Are more Megapixels Bad?

A megapixel is a million pixels. But when do you have too many megapixels? When is more resolution a bad thing? Let’s check it out! 

For a while, cameras, and especially phone cameras, kept growing in the image resolution that they could produce. We went from 3 to 5 to 8 to 13 to 16, heck, Nokia even put a gosh darn 41-Megapixel camera on their Lumia 1020. 41! That is mad. And yet, nowadays, most flagship phones have 12-megapixel cameras. They actually decreased the resolution compared to previous models.


But why?
You see, a lot of times, having too high a higher pixel count is a bad thing.

Let me explain.

The part of the camera that is responsible for actually capturing the image is the sensor. Now, your sensor has a size, and the bigger the sensor the better. Sensor size is important in order to prevent noise, especially in un-ideal shooting conditions such as low light environments. It makes sense. If the sensor has a bigger surface area, more light will hit it, and if you are in a place where there isn’t a lot of light, you want to get as much of that limited amount of light as possible.

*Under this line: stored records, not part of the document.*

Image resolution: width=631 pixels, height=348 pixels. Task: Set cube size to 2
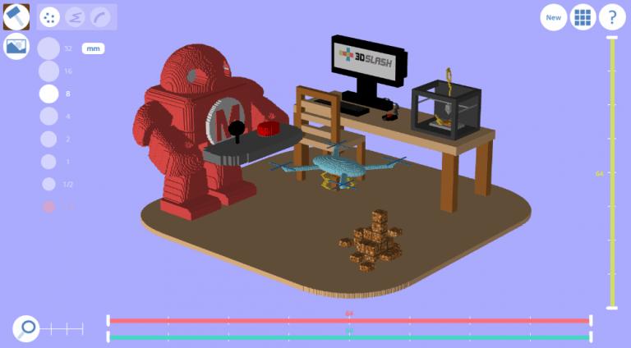pyautogui.click(x=49, y=139)
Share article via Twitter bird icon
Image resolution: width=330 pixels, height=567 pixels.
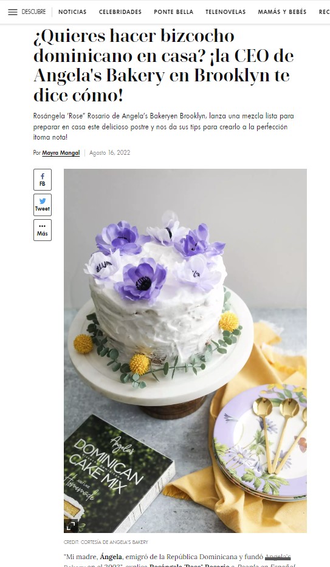43,201
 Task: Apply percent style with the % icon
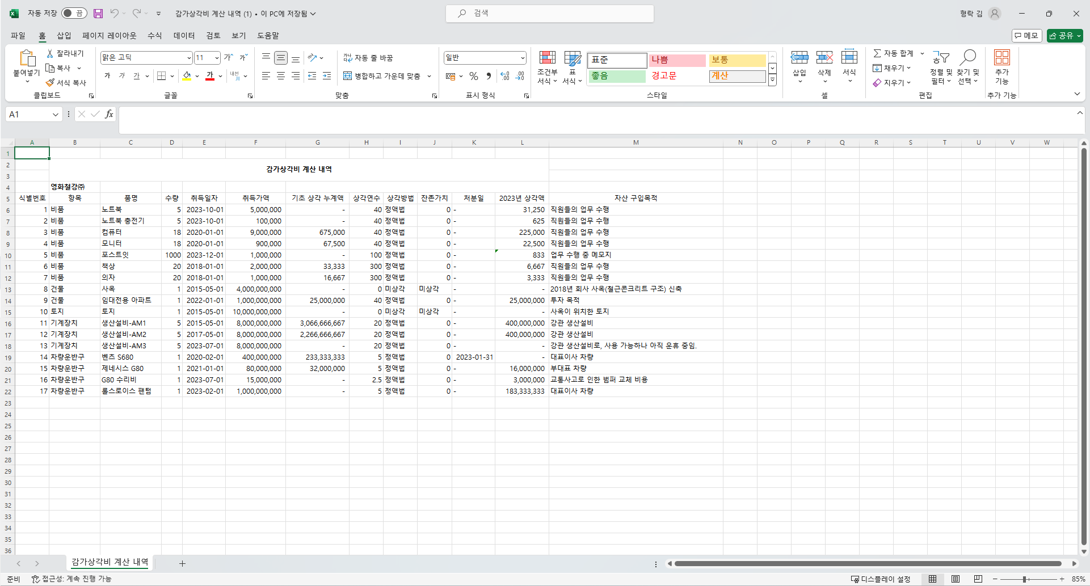473,76
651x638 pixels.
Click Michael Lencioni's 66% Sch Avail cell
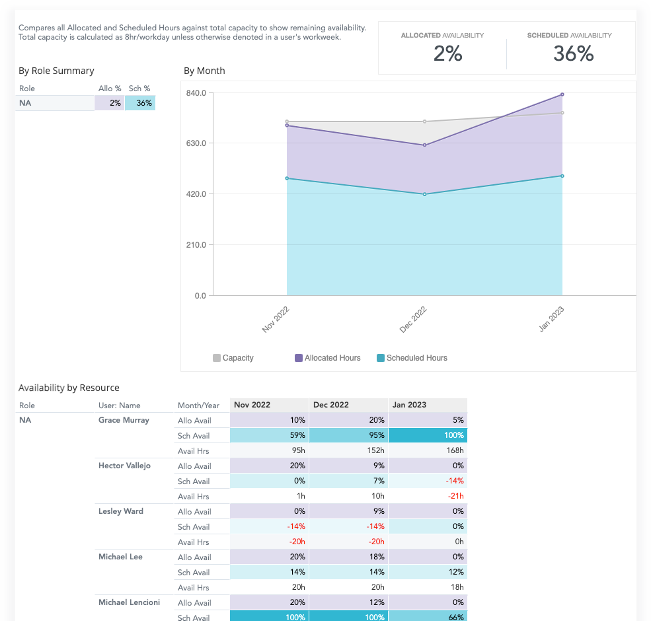click(x=427, y=618)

Here, however, is where resolution comes in. You see, if you have a 41-megapixel camera, that limited sensor surface has to be divided up among 41 million little pixels. That means that, if we were to oversimplify a bit, every pixel gets approximately 0.000,0024% of the light. However, if you have a 12-megapixel camera, each one gets around 0.000,0083% of the light.

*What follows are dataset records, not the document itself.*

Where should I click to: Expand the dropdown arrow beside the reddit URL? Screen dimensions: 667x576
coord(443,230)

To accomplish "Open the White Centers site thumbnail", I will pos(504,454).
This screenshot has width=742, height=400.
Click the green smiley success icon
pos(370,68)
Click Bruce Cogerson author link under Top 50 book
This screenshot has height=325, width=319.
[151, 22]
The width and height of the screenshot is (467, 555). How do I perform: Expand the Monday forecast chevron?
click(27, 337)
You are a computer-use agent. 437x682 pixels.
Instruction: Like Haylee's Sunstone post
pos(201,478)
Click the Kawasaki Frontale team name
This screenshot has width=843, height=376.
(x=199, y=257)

Now, that might not seem like a big improvement, but if we consider that the size of the sensor is the same, that is almost a 4 times increase in the amount of light per pixel.


So what if the pixels get less light?

The image will just be a bit darker. Right? Wrong! When you don’t have sufficient light, you get noise. And when I say noise, I don’t mean annoying sounds. Noise is something that every sensor produces naturally. The amount of noise varies with each sensor and higher quality ones obviously tend to produce less of it, but it exists everywhere. However, when you have enough light in your scene, it overpowers the noise and you get a nice and crisp image.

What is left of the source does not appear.